January 22, 2014
The Evangelion Movies: 2.22 You Can (not) Advance, pt 1
Some months ago, I decided that I was going to do writeups for each of the new Evangelion movies, collectively called "The Rebuild of Evangelion". This had the horrible timing of being at a time when my life suddenly got ridiculously busy, to the point where it took over seven months to complete the first movie's writeups. At the end of the last writeup, I even expressed some doubt over whether or not I'd even attempt the second movie.
I have only abandoned one writeup series. This will not become the second. It's too ripe for my kind of writeup, I just can't let it pass unhindered. So I promise to do this movie, and faster than seven months. Deal? Deal. So let's get right to it! The first movie was pretty much a shot-for-shot retelling of the first six or so episodes from the original TV show, though with a graphics upgrade and slightly less whiny Shinji... will the second film follow the same pattern?

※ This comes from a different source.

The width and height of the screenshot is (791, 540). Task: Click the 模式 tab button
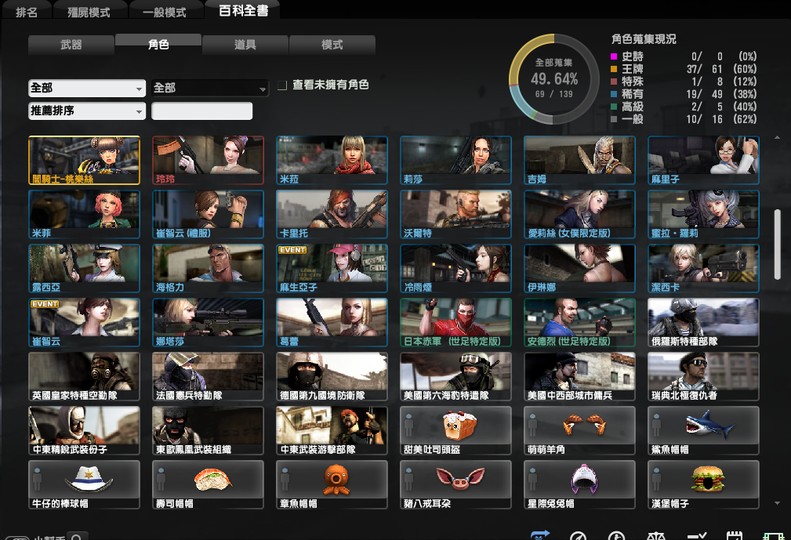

That would be a big "nope." Right off the bat, we're dropped into a scene that didn't exist in the show, with a new, unnamed pilot. Stranger, much of it is in English, though stiff and stilted. Eh, must be British. Weird to see Japanese subtitles in an anime... anyway, this is the "troublemaker" pilot of Eva-05, which appears to be some sort of test unit. There's an Angel attack under way, and this is, apparently, the first run of the unit. Clearly, this will go nothing but well.
Oh, him we've seen before, though. His name is Kaji, and he's some sort of double-triple agent spy for one faction or other... SEELE, NERV, S.H.I.E.L.D., ASPCA, whatever. He showed up in the TV series to give Misato someone to sleep with, and who was then promptly shot. Here, though, he appears to be present in some sort of advisory position to the... Russian?... Eva base. As it turns out, the attacking Angel isn't a real Angel, it's the animated bones of the dead Third Angel, the one that caused the Second Impact fifteen years ago, and we're in Antarctica, where the Second Impact occurred. None of this is explained, nor even inferred by the movie... I had to look it up. Good storytelling, Evangelion!. Kaji bugs out, and we return to...
It appears the Third Angel was a duck. Well, yeah. We still haven't had a clear look at the new Eva unit, though it appears to have wheels instead of legs. A short fight ensues, the Duck Angel nearly defeats Eva-05, but at the last moment the Angel is defeated as the Eva self-destructs.
So that's it for the new Eva, the new pilot, and it all goes boom in a pink cloud. Seems like something of a waste, don'tcha think? All that excitement over a new character, and she's gone *boop* just like that!
Or, y'know, not. Here she is, glasses and everything. It's not like Gainax isn't trying to hit all the fetishes the TV show missed or anything. Still don't know her name, though... or even that we'll see her again. She IS floating in an ejected entry plug in a sea of Angel blood near what was Antarctica, after all. Oh, and the nearest base was just wiped out, too. Yup, gonna be a long time until she sees rescue.
Time to pause and refresh before we get into the real film! Go ahead, I'll still be here. I don't mind.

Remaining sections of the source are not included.